= Lucas McGee =

American rower and rowing coach

Lucas McGee Rowing

Lucas Whitney McGee is a former US Rowing national team member, former Oxford Blue Boat member, and former freshman coach of rowing at the University of Washington and Brown University. Luke began his rowing career at 15 years old while attending Loyola Academy after his father Ray and brother Josh encouraged him to try out for the team. After high school, he attended Yale University for a year, but then transferred to Brown University where he rowed competitively and was captain of his crew.

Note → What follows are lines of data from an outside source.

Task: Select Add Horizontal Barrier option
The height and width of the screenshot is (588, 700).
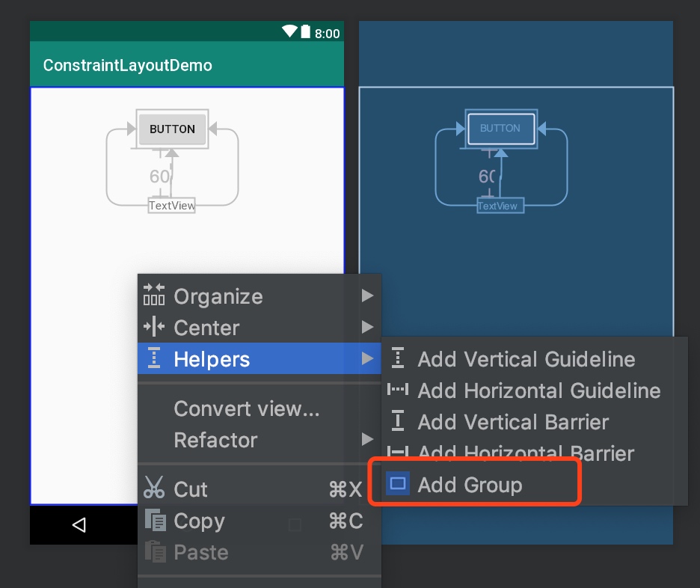Action: [526, 453]
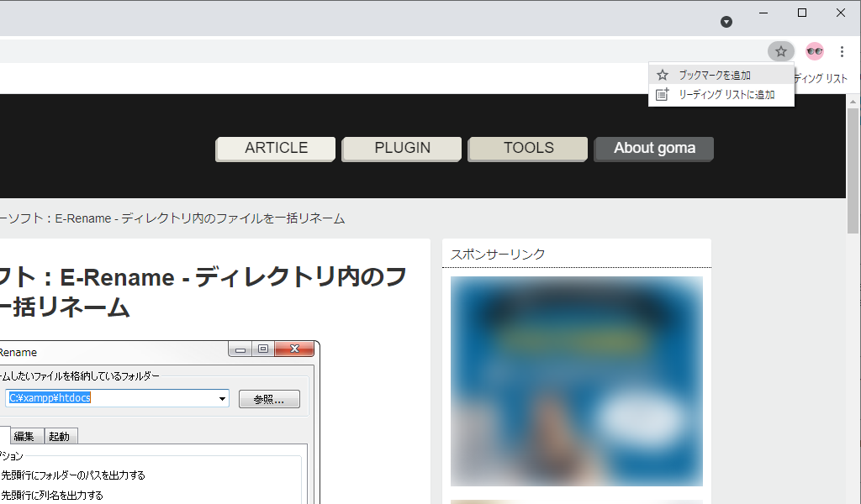The width and height of the screenshot is (861, 504).
Task: Visit the About goma page button
Action: click(654, 149)

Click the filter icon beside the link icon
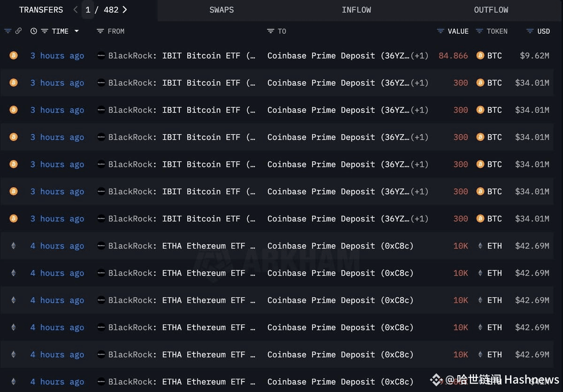click(x=8, y=31)
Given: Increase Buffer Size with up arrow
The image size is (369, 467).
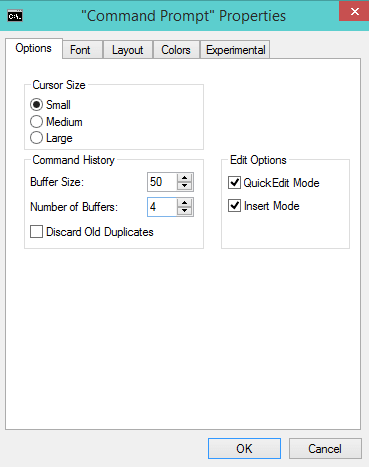Looking at the screenshot, I should (184, 178).
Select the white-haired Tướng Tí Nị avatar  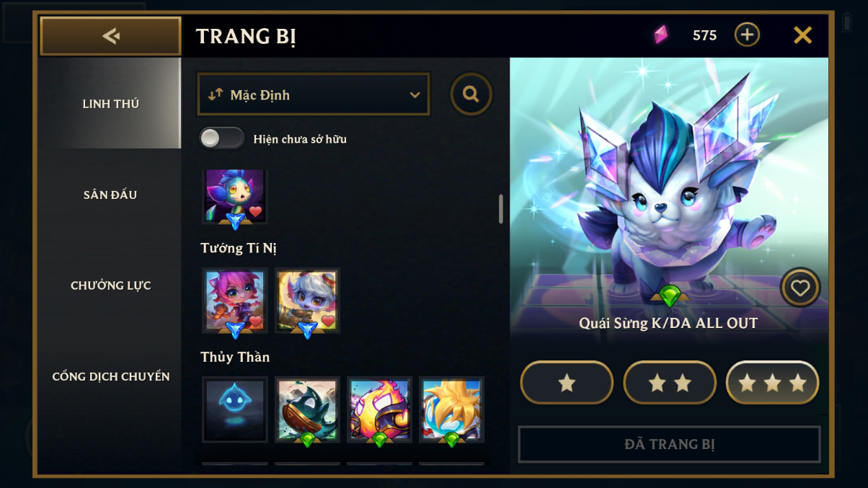307,301
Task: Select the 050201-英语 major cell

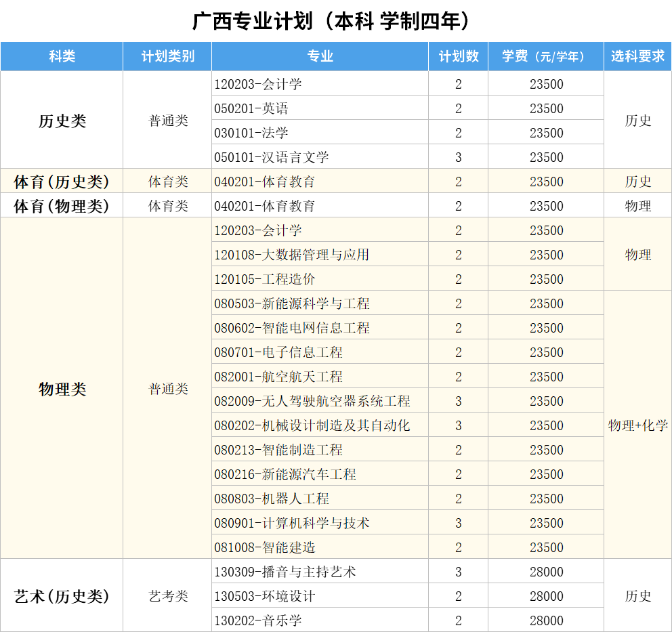Action: coord(251,108)
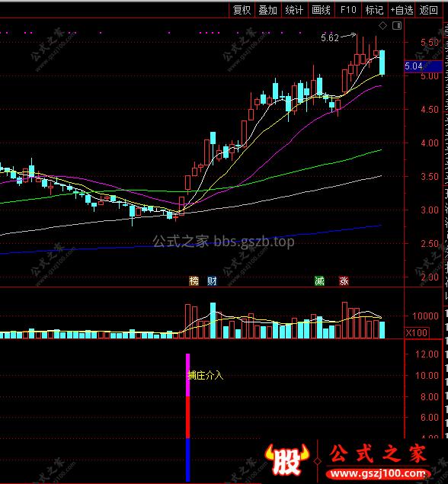448x484 pixels.
Task: Add stock via +自选 button
Action: pyautogui.click(x=402, y=10)
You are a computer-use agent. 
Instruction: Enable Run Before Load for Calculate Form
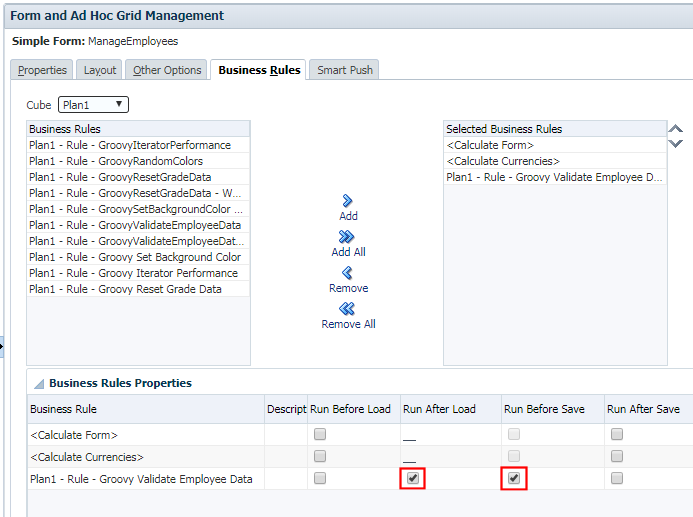pyautogui.click(x=319, y=435)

Luke returned to Brown in the fall of 2004 and coached the Freshmen from 2004 to 2007. From 2004 to 2012, McGee's freshmen crews at Brown and Washington have captured three Eastern Sprints Championships, four Pac-10 Championships, three gold medals and one silver medal at the IRA National Championship, as well as winning Washington's first ever Temple Challenge Cup in 2010.

==Coaching==
- Syracuse University Women's Rowing since 2018
- USRowing Men's national team since 2012
- University of Washington 2007–2012
- Brown University 2004–2007

==Education==
- Oxford University 2001 – 2002 including The Boat Race 2002
- Brown University 1998 – 2001
- Yale University 1997 – 1998
- Loyola Academy 1993 – 1997

==Rowing Record==
- 2006: Senior World's USA Spare, Eton, England
- 2003: Senior World's USA 4+, Milan, Italy (gold)
- 2002: Senior World's USA 4-, Seville, Spain (12th)
- 2002: The Boat Race, Oxford Blue Boat (1st)
- 2001: Senior World's USA 8+, Lucerne, Switzerland (4th)
- 2000: U23 USA 8+, Copenhagen, Denmark (bronze)
- 2000: Henley Royal Regatta Brown University Ladies Plate Champions
- 2000: Eastern Sprint Brown University Varsity 8+ (gold)
- 1999: U23 USA 8+, Hamburg, Germany (gold)
- 1999: Eastern Sprint Brown University Varsity 8+ (silver)
- 1997: Junior World Championships, USA 8+ (silver)
- 1997: Midwest Scholastic Championships (gold)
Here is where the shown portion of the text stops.